■ WHAT THE TASK REQUIRES
List every street or road named in the article about pedestrian safety in the Northgate area.

■ PAGE
* Start *
By Gus Roman, Assistant Director of Community Services

If you’ve ever driven through the Northgate Entertainment District on a Friday or Saturday night, you know it’s an immensely popular place for college students to get revved up for Aggie football or just unwind after a long week of classes.

You also know it can be an extraordinarily dangerous place for unwary pedestrians. With more than 60,000 students walking, driving and bicycling around campus, safety has to be the top priority for local authorities.

The city has worked closely with Texas A&M and The Texas Department of Transportation to devise and implement various safety improvements along University Drive. In 2012, Old College Main was closed at University Drive, and we added a bicycle and pedestrian crossing.

Still, with one of the nation’s most populous universities across the street, pedestrian safety remains a dominant issue – especially at the intersection of University and Boyett Street.
* End *
■ DATASET CONTENT
* Start *
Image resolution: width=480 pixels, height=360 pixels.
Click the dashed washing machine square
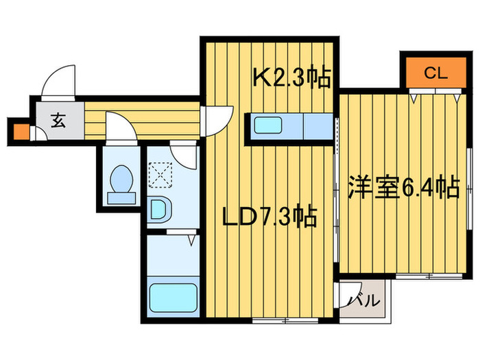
* End *
■ SOLUTION TO THE PROBLEM
University Drive, Old College Main, Boyett Street